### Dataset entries
☆ ☆ ☆ ☆
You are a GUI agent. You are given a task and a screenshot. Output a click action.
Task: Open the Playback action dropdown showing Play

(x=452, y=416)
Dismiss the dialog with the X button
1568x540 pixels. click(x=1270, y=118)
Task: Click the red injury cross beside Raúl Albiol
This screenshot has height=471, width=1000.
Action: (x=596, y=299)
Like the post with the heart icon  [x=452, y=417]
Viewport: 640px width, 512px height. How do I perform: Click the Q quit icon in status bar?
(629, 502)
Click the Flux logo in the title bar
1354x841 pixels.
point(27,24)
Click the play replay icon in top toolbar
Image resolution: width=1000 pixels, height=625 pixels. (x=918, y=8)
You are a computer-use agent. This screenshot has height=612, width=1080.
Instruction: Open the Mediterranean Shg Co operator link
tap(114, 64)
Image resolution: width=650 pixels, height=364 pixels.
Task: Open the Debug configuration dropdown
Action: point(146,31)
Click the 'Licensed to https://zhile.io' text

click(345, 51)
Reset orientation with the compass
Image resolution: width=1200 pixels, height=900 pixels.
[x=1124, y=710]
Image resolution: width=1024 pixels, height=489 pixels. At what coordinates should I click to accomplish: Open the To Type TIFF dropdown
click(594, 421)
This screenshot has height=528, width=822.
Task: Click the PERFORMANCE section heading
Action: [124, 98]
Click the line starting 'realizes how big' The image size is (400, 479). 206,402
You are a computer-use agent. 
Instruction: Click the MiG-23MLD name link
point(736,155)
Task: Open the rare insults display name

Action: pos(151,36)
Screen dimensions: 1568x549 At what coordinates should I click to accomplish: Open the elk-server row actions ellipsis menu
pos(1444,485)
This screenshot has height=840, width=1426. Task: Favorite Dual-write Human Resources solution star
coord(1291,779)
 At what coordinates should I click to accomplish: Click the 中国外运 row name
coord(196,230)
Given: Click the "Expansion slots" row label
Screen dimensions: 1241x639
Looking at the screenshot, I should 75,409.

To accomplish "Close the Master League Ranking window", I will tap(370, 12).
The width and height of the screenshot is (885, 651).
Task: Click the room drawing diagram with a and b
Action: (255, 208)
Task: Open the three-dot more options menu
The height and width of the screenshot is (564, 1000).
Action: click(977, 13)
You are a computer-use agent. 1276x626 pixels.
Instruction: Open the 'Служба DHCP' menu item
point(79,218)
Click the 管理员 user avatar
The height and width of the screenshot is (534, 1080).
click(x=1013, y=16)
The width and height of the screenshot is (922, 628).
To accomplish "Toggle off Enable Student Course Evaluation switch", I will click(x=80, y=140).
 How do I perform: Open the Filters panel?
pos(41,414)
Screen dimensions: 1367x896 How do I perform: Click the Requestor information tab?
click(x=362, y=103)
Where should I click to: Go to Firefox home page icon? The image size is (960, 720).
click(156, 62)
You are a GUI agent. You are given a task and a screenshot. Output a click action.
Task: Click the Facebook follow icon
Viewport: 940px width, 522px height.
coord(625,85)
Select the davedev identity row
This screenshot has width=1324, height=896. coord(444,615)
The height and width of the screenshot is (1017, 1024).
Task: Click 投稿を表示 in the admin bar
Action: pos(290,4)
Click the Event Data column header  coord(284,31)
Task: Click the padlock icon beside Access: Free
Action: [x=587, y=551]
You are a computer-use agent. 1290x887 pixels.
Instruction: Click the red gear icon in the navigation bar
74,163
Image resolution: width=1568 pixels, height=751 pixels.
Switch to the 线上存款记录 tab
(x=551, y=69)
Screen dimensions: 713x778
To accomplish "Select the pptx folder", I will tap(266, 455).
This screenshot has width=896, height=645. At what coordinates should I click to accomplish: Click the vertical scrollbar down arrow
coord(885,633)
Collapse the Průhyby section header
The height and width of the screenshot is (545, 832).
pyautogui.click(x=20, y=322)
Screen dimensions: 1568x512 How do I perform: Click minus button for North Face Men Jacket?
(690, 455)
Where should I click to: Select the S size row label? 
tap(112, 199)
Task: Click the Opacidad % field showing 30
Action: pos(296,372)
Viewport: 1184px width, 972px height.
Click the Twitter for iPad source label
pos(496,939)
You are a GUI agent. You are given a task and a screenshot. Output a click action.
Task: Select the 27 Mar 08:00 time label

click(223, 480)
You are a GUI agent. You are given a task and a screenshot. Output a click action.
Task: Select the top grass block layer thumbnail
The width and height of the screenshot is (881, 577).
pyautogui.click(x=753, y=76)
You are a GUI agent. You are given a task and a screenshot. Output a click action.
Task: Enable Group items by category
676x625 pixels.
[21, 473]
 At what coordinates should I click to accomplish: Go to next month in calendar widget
☆ ☆ ☆ ☆
### PROBLEM
Each line of the data above must be restated word for word.

### EXERCISE RESPONSE
You are a GUI agent. You are given a task and a screenshot. Output a click action.
Task: Open the Playback action dropdown showing Play

(x=452, y=416)
Dismiss the dialog with the X button
1568x540 pixels. click(x=1270, y=118)
Task: Click the red injury cross beside Raúl Albiol
This screenshot has height=471, width=1000.
Action: (x=596, y=299)
Like the post with the heart icon  [x=452, y=417]
Viewport: 640px width, 512px height. How do I perform: Click the Q quit icon in status bar?
(629, 502)
Click the Flux logo in the title bar
1354x841 pixels.
point(27,24)
Click the play replay icon in top toolbar
Image resolution: width=1000 pixels, height=625 pixels. (x=918, y=8)
You are a computer-use agent. This screenshot has height=612, width=1080.
Instruction: Open the Mediterranean Shg Co operator link
tap(114, 64)
Image resolution: width=650 pixels, height=364 pixels.
Task: Open the Debug configuration dropdown
Action: point(146,31)
Click the 'Licensed to https://zhile.io' text

click(345, 51)
Reset orientation with the compass
Image resolution: width=1200 pixels, height=900 pixels.
[x=1124, y=710]
Image resolution: width=1024 pixels, height=489 pixels. At what coordinates should I click to accomplish: Open the To Type TIFF dropdown
click(594, 421)
This screenshot has height=528, width=822.
Task: Click the PERFORMANCE section heading
Action: [124, 98]
Click the line starting 'realizes how big' The image size is (400, 479). 206,402
You are a computer-use agent. 
Instruction: Click the MiG-23MLD name link
point(736,155)
Task: Open the rare insults display name

Action: pos(151,36)
Screen dimensions: 1568x549 At what coordinates should I click to accomplish: Open the elk-server row actions ellipsis menu
pos(1444,485)
This screenshot has height=840, width=1426. Task: Favorite Dual-write Human Resources solution star
coord(1291,779)
 At what coordinates should I click to accomplish: Click the 中国外运 row name
coord(196,230)
Given: Click the "Expansion slots" row label
Screen dimensions: 1241x639
Looking at the screenshot, I should 75,409.

To accomplish "Close the Master League Ranking window", I will tap(370, 12).
The width and height of the screenshot is (885, 651).
Task: Click the room drawing diagram with a and b
Action: (255, 208)
Task: Open the three-dot more options menu
The height and width of the screenshot is (564, 1000).
Action: click(977, 13)
You are a computer-use agent. 1276x626 pixels.
Instruction: Open the 'Служба DHCP' menu item
point(79,218)
Click the 管理员 user avatar
The height and width of the screenshot is (534, 1080).
click(x=1013, y=16)
The width and height of the screenshot is (922, 628).
To accomplish "Toggle off Enable Student Course Evaluation switch", I will click(x=80, y=140).
 How do I perform: Open the Filters panel?
pos(41,414)
Screen dimensions: 1367x896 How do I perform: Click the Requestor information tab?
click(x=362, y=103)
Where should I click to: Go to Firefox home page icon? The image size is (960, 720).
click(156, 62)
You are a GUI agent. You are given a task and a screenshot. Output a click action.
Task: Click the Facebook follow icon
Viewport: 940px width, 522px height.
coord(625,85)
Select the davedev identity row
This screenshot has width=1324, height=896. coord(444,615)
The height and width of the screenshot is (1017, 1024).
Task: Click 投稿を表示 in the admin bar
Action: pos(290,4)
Click the Event Data column header  coord(284,31)
Task: Click the padlock icon beside Access: Free
Action: [x=587, y=551]
You are a computer-use agent. 1290x887 pixels.
Instruction: Click the red gear icon in the navigation bar
74,163
Image resolution: width=1568 pixels, height=751 pixels.
Switch to the 线上存款记录 tab
(x=551, y=69)
Screen dimensions: 713x778
To accomplish "Select the pptx folder", I will tap(266, 455).
This screenshot has width=896, height=645. At what coordinates should I click to accomplish: Click the vertical scrollbar down arrow
coord(885,633)
Collapse the Průhyby section header
The height and width of the screenshot is (545, 832).
pyautogui.click(x=20, y=322)
Screen dimensions: 1568x512 How do I perform: Click minus button for North Face Men Jacket?
(690, 455)
Where should I click to: Select the S size row label? 
tap(112, 199)
Task: Click the Opacidad % field showing 30
Action: pos(296,372)
Viewport: 1184px width, 972px height.
Click the Twitter for iPad source label
pos(496,939)
You are a GUI agent. You are given a task and a screenshot. Output a click action.
Task: Select the 27 Mar 08:00 time label

click(223, 480)
You are a GUI agent. You are given a task and a screenshot. Output a click action.
Task: Select the top grass block layer thumbnail
The width and height of the screenshot is (881, 577).
pyautogui.click(x=753, y=76)
You are a GUI agent. You are given a task and a screenshot. Output a click action.
Task: Enable Group items by category
676x625 pixels.
[21, 473]
 At what coordinates should I click to accomplish: Go to next month in calendar widget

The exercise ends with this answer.